Ce jeu risque de devenir beaucoup plus difficile à l’avenir : selon les associations industrielles, la Chine détient une part de plus de 90 % du marché mondial des drones commerciaux. Parce qu’aucun autre pays ne s’est autant spécialisé dans la production industrielle de microélectronique avec des subventions massives de l’État que la République populaire. Cela signifie qu’il existe un réseau d’usines et de fournisseurs particulièrement dense dans l’Empire du Milieu.
L’atelier de drones chinois ne peut rien remplacer aussi rapidement
D’autres pays, comme l’Inde, sont en train de rattraper leur retard : afin de réduire sa dépendance massive à l’égard de la Chine, Apple, par exemple, fera fabriquer à l’avenir près d’un quart de ses iPhones sur le sous-continent. Mais la réorientation prendra plusieurs années.
Le prochain embargo pose également des problèmes majeurs pour l’initiative des pays soutenant l’Ukraine en matière de drones : la Grande-Bretagne, la Lettonie, l’Allemagne et d’autres fournisseurs d’armes de Kiev souhaitent en fait approvisionner le pays en fournitures volantes via un fonds commun. Mais si la Chine cessait rapidement de fournir suffisamment de pièces détachées, elle n’aurait pas grand-chose à donner.

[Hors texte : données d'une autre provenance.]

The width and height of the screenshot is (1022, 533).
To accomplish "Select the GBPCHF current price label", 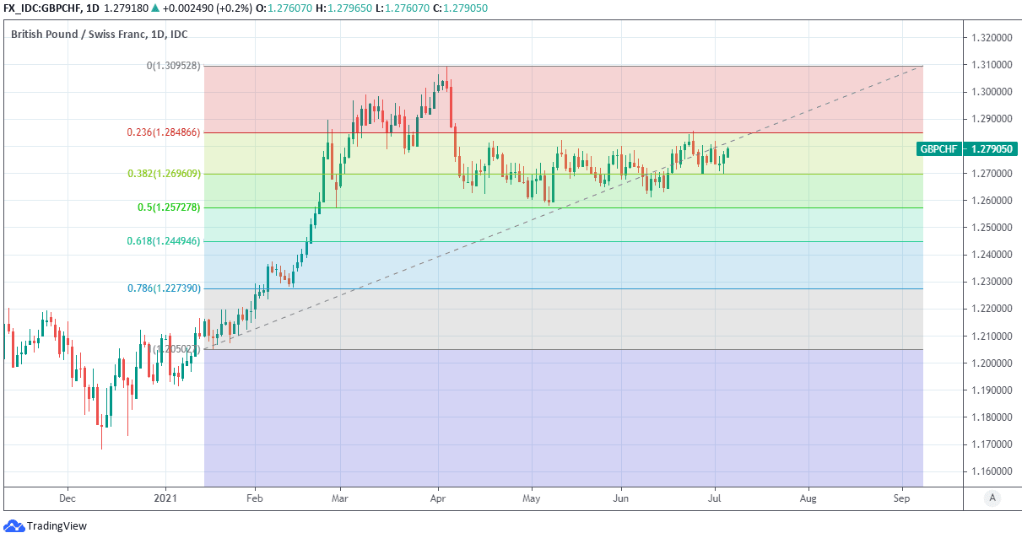I will click(x=966, y=149).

Les fabricants européens s’efforcent donc depuis un certain temps de délocaliser leurs chaînes d’approvisionnement hors de Chine. « L’achat de composants de drones chinois n’est plus acceptable en Occident », a déclaré Bloomberg citant un fondateur britannique de plusieurs sociétés de drones. « Les restrictions à l’exportation imposées par la Chine ne sont qu’une partie d’un processus déjà en cours. » À moyen terme, l’embargo chinois pourrait avoir un effet boomerang sur sa propre industrie et stimuler la production de drones aux États-Unis, en Europe, en Corée ou au Japon. Mais cela nécessiterait probablement de reconnaître politiquement que les drones sont depuis longtemps devenus des biens stratégiques, au même titre que les puces électroniques. Et des subventions publiques correspondantes valant des milliards.

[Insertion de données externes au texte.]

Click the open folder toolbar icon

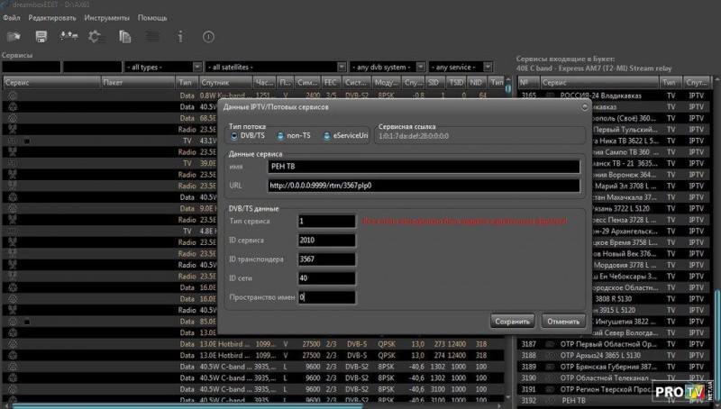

Dans le même temps, la Chine est confrontée au même problème avec son embargo sur les drones que l’UE et les États-Unis avec leurs sanctions contre la Russie en matière de puces électroniques : il peut être contourné via des pays tiers vers lesquels les livraisons se poursuivent. À moyen terme, le problème peut être résolu avec de l’argent. L’Occident doit se préparer à ce que les drones deviennent plus chers. Soit parce qu’il faut construire une industrie nationale à l’échelle chinoise. Ou parce que l’Europe pourrait être obligée de faire avec les composants nécessaires ce que la Russie fait depuis longtemps avec les puces électroniques : les acheter en Chine via des chaînes d’approvisionnement plus longues ou camouflées.